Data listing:
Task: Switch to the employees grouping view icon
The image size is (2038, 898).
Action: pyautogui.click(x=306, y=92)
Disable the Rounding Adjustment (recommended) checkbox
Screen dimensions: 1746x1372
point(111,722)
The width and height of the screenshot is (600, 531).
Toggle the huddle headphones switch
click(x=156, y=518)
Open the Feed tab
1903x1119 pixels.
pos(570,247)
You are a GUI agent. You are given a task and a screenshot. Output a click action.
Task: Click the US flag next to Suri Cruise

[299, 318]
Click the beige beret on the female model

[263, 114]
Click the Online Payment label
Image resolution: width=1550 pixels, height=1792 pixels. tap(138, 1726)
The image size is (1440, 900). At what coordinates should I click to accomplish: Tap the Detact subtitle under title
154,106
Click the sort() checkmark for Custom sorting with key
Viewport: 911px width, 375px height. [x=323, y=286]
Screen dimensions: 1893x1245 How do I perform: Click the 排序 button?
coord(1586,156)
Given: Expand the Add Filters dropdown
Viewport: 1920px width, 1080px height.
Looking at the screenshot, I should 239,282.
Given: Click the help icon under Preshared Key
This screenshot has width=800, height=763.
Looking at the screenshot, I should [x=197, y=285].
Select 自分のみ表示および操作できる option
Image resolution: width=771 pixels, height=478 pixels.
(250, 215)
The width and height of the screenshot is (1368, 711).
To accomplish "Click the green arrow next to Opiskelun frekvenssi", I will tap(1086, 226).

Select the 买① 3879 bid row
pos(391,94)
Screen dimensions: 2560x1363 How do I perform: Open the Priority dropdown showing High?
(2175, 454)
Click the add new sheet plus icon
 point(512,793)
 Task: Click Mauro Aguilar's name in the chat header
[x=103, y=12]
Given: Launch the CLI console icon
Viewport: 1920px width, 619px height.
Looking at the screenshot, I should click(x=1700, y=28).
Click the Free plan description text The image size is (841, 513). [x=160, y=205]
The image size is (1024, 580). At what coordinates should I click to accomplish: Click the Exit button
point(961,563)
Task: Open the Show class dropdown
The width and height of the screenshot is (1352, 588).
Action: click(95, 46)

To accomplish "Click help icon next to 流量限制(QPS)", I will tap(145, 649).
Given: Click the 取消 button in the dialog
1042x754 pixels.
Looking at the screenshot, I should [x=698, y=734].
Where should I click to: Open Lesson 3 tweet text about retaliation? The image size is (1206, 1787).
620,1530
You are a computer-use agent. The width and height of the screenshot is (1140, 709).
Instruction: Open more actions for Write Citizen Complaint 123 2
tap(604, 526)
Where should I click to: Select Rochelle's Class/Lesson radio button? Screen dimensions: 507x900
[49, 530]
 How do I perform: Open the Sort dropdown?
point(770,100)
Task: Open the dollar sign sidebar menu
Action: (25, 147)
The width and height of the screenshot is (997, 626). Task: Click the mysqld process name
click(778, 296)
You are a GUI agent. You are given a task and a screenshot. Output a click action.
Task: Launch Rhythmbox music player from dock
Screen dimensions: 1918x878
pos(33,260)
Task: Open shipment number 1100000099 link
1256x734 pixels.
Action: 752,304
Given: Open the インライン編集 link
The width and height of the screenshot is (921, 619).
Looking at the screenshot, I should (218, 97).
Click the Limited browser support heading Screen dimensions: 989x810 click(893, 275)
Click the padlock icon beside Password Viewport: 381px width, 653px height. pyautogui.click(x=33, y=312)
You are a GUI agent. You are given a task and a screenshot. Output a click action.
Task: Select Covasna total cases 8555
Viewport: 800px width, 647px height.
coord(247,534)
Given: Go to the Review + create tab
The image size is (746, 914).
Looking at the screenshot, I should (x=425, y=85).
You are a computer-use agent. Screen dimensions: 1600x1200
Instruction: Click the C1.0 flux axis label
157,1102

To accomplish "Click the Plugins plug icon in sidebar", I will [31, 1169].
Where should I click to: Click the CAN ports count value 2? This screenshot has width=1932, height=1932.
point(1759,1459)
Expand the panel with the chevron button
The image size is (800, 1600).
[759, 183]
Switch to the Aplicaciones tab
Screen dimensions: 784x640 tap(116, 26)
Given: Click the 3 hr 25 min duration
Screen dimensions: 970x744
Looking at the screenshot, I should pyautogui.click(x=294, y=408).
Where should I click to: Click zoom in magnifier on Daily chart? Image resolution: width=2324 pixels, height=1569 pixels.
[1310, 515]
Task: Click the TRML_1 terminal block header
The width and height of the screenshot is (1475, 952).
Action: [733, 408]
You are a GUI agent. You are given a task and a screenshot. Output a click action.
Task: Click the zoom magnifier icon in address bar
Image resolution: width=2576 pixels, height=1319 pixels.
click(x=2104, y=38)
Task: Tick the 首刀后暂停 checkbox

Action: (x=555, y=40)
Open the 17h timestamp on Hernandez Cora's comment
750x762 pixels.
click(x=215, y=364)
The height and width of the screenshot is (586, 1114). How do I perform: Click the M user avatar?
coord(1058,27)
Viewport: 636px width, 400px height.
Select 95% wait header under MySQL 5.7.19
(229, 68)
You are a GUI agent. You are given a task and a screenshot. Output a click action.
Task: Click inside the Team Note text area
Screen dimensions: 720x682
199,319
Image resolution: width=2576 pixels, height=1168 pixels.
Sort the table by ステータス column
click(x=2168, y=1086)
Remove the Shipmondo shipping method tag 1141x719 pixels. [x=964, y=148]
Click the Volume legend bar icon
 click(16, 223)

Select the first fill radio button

▶ _Stated goal_: Copy out every one of the rows above with no change to their wording, symbols, spacing or order.

▶ _Result_:
Task: Switch to the employees grouping view icon
The image size is (2038, 898).
Action: pyautogui.click(x=306, y=92)
Disable the Rounding Adjustment (recommended) checkbox
Screen dimensions: 1746x1372
point(111,722)
The width and height of the screenshot is (600, 531).
Toggle the huddle headphones switch
click(x=156, y=518)
Open the Feed tab
1903x1119 pixels.
pos(570,247)
You are a GUI agent. You are given a task and a screenshot. Output a click action.
Task: Click the US flag next to Suri Cruise

[299, 318]
Click the beige beret on the female model

[263, 114]
Click the Online Payment label
Image resolution: width=1550 pixels, height=1792 pixels. tap(138, 1726)
The image size is (1440, 900). At what coordinates should I click to accomplish: Tap the Detact subtitle under title
154,106
Click the sort() checkmark for Custom sorting with key
Viewport: 911px width, 375px height. [x=323, y=286]
Screen dimensions: 1893x1245 How do I perform: Click the 排序 button?
coord(1586,156)
Given: Expand the Add Filters dropdown
Viewport: 1920px width, 1080px height.
Looking at the screenshot, I should 239,282.
Given: Click the help icon under Preshared Key
This screenshot has width=800, height=763.
Looking at the screenshot, I should [x=197, y=285].
Select 自分のみ表示および操作できる option
Image resolution: width=771 pixels, height=478 pixels.
(250, 215)
The width and height of the screenshot is (1368, 711).
To accomplish "Click the green arrow next to Opiskelun frekvenssi", I will tap(1086, 226).

Select the 买① 3879 bid row
pos(391,94)
Screen dimensions: 2560x1363 How do I perform: Open the Priority dropdown showing High?
(2175, 454)
Click the add new sheet plus icon
 point(512,793)
 Task: Click Mauro Aguilar's name in the chat header
[x=103, y=12]
Given: Launch the CLI console icon
Viewport: 1920px width, 619px height.
Looking at the screenshot, I should click(x=1700, y=28).
Click the Free plan description text The image size is (841, 513). [x=160, y=205]
The image size is (1024, 580). At what coordinates should I click to accomplish: Click the Exit button
point(961,563)
Task: Open the Show class dropdown
The width and height of the screenshot is (1352, 588).
Action: click(95, 46)

To accomplish "Click help icon next to 流量限制(QPS)", I will tap(145, 649).
Given: Click the 取消 button in the dialog
1042x754 pixels.
Looking at the screenshot, I should [x=698, y=734].
Where should I click to: Open Lesson 3 tweet text about retaliation? The image size is (1206, 1787).
620,1530
You are a computer-use agent. The width and height of the screenshot is (1140, 709).
Instruction: Open more actions for Write Citizen Complaint 123 2
tap(604, 526)
Where should I click to: Select Rochelle's Class/Lesson radio button? Screen dimensions: 507x900
[49, 530]
 How do I perform: Open the Sort dropdown?
point(770,100)
Task: Open the dollar sign sidebar menu
Action: (25, 147)
The width and height of the screenshot is (997, 626). Task: Click the mysqld process name
click(778, 296)
You are a GUI agent. You are given a task and a screenshot. Output a click action.
Task: Launch Rhythmbox music player from dock
Screen dimensions: 1918x878
pos(33,260)
Task: Open shipment number 1100000099 link
1256x734 pixels.
Action: 752,304
Given: Open the インライン編集 link
The width and height of the screenshot is (921, 619).
Looking at the screenshot, I should (218, 97).
Click the Limited browser support heading Screen dimensions: 989x810 click(893, 275)
Click the padlock icon beside Password Viewport: 381px width, 653px height. pyautogui.click(x=33, y=312)
You are a GUI agent. You are given a task and a screenshot. Output a click action.
Task: Select Covasna total cases 8555
Viewport: 800px width, 647px height.
coord(247,534)
Given: Go to the Review + create tab
The image size is (746, 914).
Looking at the screenshot, I should (x=425, y=85).
You are a computer-use agent. Screen dimensions: 1600x1200
Instruction: Click the C1.0 flux axis label
157,1102

To accomplish "Click the Plugins plug icon in sidebar", I will [31, 1169].
Where should I click to: Click the CAN ports count value 2? This screenshot has width=1932, height=1932.
point(1759,1459)
Expand the panel with the chevron button
The image size is (800, 1600).
[759, 183]
Switch to the Aplicaciones tab
Screen dimensions: 784x640 tap(116, 26)
Given: Click the 3 hr 25 min duration
Screen dimensions: 970x744
Looking at the screenshot, I should pyautogui.click(x=294, y=408).
Where should I click to: Click zoom in magnifier on Daily chart? Image resolution: width=2324 pixels, height=1569 pixels.
[1310, 515]
Task: Click the TRML_1 terminal block header
The width and height of the screenshot is (1475, 952).
Action: [733, 408]
You are a GUI agent. You are given a task and a screenshot. Output a click action.
Task: Click the zoom magnifier icon in address bar
Image resolution: width=2576 pixels, height=1319 pixels.
click(x=2104, y=38)
Task: Tick the 首刀后暂停 checkbox

Action: (x=555, y=40)
Open the 17h timestamp on Hernandez Cora's comment
750x762 pixels.
click(x=215, y=364)
The height and width of the screenshot is (586, 1114). How do I perform: Click the M user avatar?
coord(1058,27)
Viewport: 636px width, 400px height.
Select 95% wait header under MySQL 5.7.19
(229, 68)
You are a GUI agent. You are given a task and a screenshot. Output a click action.
Task: Click inside the Team Note text area
Screen dimensions: 720x682
199,319
Image resolution: width=2576 pixels, height=1168 pixels.
Sort the table by ステータス column
click(x=2168, y=1086)
Remove the Shipmondo shipping method tag 1141x719 pixels. [x=964, y=148]
Click the Volume legend bar icon
 click(16, 223)

Select the first fill radio button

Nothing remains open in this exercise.